A recently discovered lithium deposit is estimated at 228,000 tons. Additional deposits in the same formation were extrapolated to be as much as 18 million tons.

San Rafael Swell

The San Rafael Swell is a large geologic feature located in south-central Utah about 30 miles (48 km) west of Green River, Utah. The San Rafael Swell, measuring approximately 75 by 40 miles (121 by 64 km), consists of a giant dome-shaped anticline of sandstone, shale, and limestone that was pushed up during the Paleocene Laramide Orogeny 60–40 million years ago. Since that time, infrequent but powerful flash floods have eroded the sedimentary rocks into numerous valleys, canyons, gorges, mesas, and buttes. The swell is part of the Colorado Plateau physiographic region.

Sawatch Uplift

The Sawatch Uplift is a prominent geologic anticline in the Rocky Mountains in central Colorado in the United States. It was formed as a bulge in the North American Plate approximately 70–65 MYA during the Laramide orogeny that created the modern Rocky Mountains. The uplift runs north-south for several hundred miles from central Colorado into northern New Mexico. The Sawatch Range and Mosquito Range were both formed as part of the uplift. Approximately 35 MYA, stresses in the continental plate in the center of the uplift caused the center to collapse, forming a trough between the Sawatch and Mosquito Range that is part of the larger Rio Grande Rift. The trough runs southward from Leadville, CO into New Mexico. The northern part of the rift forms the headwater valley of the Arkansas River.

Sevier orogeny

The Sevier orogeny was a mountain-building event that affected western North America from Canada to the north to Mexico to the south.
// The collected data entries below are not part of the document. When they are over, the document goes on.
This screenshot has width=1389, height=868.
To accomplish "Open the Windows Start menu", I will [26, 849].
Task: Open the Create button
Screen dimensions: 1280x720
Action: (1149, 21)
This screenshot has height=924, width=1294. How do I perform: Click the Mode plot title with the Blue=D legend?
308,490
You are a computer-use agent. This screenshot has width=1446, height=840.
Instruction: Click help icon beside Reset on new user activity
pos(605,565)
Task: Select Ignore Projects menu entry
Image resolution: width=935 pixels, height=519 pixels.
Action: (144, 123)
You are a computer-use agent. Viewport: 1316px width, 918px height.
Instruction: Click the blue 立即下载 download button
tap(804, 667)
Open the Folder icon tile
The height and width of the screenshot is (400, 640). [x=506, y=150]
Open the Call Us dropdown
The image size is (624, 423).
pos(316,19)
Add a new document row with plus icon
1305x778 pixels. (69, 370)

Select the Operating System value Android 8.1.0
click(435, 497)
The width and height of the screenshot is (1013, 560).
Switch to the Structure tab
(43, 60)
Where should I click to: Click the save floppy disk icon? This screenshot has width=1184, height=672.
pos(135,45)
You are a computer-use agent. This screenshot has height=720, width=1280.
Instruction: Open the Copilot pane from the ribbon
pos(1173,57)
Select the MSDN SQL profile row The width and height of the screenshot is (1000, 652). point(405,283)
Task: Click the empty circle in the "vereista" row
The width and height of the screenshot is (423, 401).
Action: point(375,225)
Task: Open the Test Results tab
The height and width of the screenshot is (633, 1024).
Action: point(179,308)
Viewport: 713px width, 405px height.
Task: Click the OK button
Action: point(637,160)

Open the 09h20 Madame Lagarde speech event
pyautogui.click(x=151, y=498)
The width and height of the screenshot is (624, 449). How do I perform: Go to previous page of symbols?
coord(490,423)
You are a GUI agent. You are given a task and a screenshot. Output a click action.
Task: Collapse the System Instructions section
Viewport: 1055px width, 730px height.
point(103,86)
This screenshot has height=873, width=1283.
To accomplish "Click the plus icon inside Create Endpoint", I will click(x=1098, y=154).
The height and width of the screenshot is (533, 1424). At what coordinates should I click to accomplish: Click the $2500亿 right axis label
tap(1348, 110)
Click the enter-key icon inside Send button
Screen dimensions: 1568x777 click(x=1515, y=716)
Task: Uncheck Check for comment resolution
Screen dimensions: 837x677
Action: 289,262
The Sevier orogeny was the result of convergent boundary tectonic activity between approximately 140 million years (Ma) ago and 50 Ma. The Sevier River area of central Utah is the namesake of this event. This orogeny was produced by the subduction of the oceanic Farallon Plate underneath the continental North American Plate. Crustal thickening that led to mountain building was caused by a combination of compressive forces and conductive heating initiated by subduction in the Sevier region which caused folding and thrusting.